[START OF Reading passage]
Celebrating Living Poets: Amanda Gorman

I was transfixed on the smiling poet delivering her poem with grace and poise at the Biden inauguration. Wearing a yellow coat, with red, she beamed and took the podium. When she spoke, I was speechless, mesmerized. Her name is Amanda Gorman, and her poetry is healing. Our nation needs a spoonful – perhaps a bottle full – of Amanda Gorman right now. You can read more about Amanda Gorman here and here. I’ve composed a Cento poem using Gorman’s lines from various poems, listed beneath the poem. Her words: Pay Attention. Learn from them. are words I will carry into the day.

We Rouse Ghosts

Even as we stand stone-still

we rouse ghosts ~

A grandma on a porch fingers her rosaries.

This truth, like the white-blown sky.

What endures isn’t always what escapes.

Pay attention.

Learn from them.

Taken from: The Shallows; Who We Gonna Call; The Miracle of Morning; & So; Cordage, or Atonement; Hephaestus; In the Deep

Celebrating Living Poets: Joy Harjo

The living poet I’m celebrating today is Joy Harjo, our National Poet Laureate from 2019 to 2022. Harjo is a Native American poet who writes about nature, sky, and origins. I am using her existing lines from The Woman Who Fell from the Sky to create a Cento poem.

You can read more about Joy Harjo here.

Night Sky

From the moon we all look the same

When the earth makes a particularly hard turn

When embers from the sacred middle are climbing out the other side of stars

Wings of night sky

Or is it the shadow of a woman on the run?
[END OF Reading passage]
**Work to complete**.
1. According to the living-poets post, during which years was Joy Harjo the National Poet Laureate?
2. Write the next part of the living-poets post, picking up right after its final line.
The data that comes next has no connection to the living-poets post.
[START OF Dataset section]
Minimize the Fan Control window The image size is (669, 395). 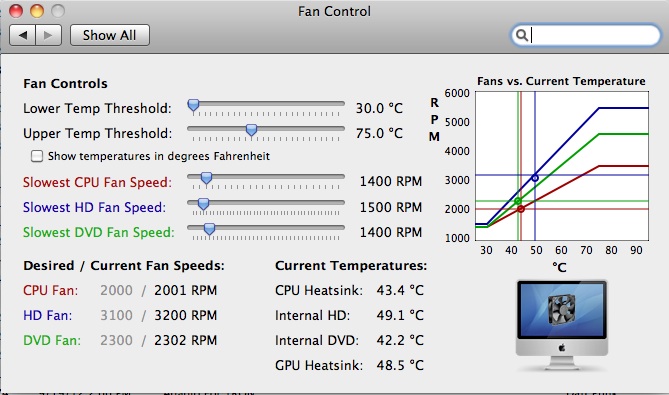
[END OF Dataset section]
**Expected answers**.
1. From 2019 to 2022.

2.
Lines taken from the poems, in this order: Promise; The Song of the House in the House; The Place the Musician Became a Bear; The Dawn Appears with Butterflies; Witness

Sneak peek of poets coming days 21-31

Celebrating Living Poets: Kate Baer

She’s a poet with a playlist for everything. She finds messages of wisdom in her hate mail replies and turns it into found poetry. She’s a mother, a wife, and a writer, and she’ll make you stop and think. The living poet I’m celebrating today is Kate Baer, who was first recommended to me by my friend and small group writing buddy Glenda Funk. I started with her collection I Hope This Finds You Well and then read all the others, and I’m anxiously awaiting whatever comes next. Hers are dessert poems with a bit of a sharp kick, like a tangy lemon tart or a bowl of the sweetest watermelon sprinkled with Tajin. It hits you square in the womanhood solidarity in its delicious aftertaste.

You can read more about Kate Baer here. Be sure to scroll down deep enough in the article to listen to her playlists – they’re all linked, and I leave her writing playlist on repeat whether I’m writing or working in my cubicle with my noise-cancelling headphones (perfect for when a colleague is making a phone call or having a conversation).

Advice on writing from Kate can be found here. Another interview here.

Snapshot

The moment before the photograph

you turn and lift your face

in the blue eye of winter

fat with love, drunk with adoration

eyes up, arms out

walk out into the evening and sing

no music. Just the world and all its noise. You.

I never wanted anything more than you.

Taken from: The Bridesmaid’s Song; After; Today; Grown Alice; Undivided Attention; The Protagonist Remembers; How it Will Happen; For My Son on His 13th Birthday.

Poets for Days 11-20
Another Sneak Peek of what has been and what’s to come…..

Celebrating Living Poets: Hannah Rosenberg

The living poet I’m celebrating on this 19th day of The Slice of Life Challenge at Twowritingteachers.org is Hannah Rosenberg. She is the author of the collection entitled Same, containing poems from which I am using her existing lines to create an original Cento poem.

You can read more about Hannah Rosenberg on her website. Or, follow her on Instagram at @hannarowrites. You can also read this interview to learn more about Hannah.

Souls of Women

My life is filled with the souls of women.

They made pasta and Alfredo sauce, bought chips,

building a life we knew was fleeting.

It’s nice to know there are people out there, even if they are not.

Taken from: Marriage of Friends; Once Upon a Time in an Apartment in Boston; Roommates in my Twenties; Always at Home with Them.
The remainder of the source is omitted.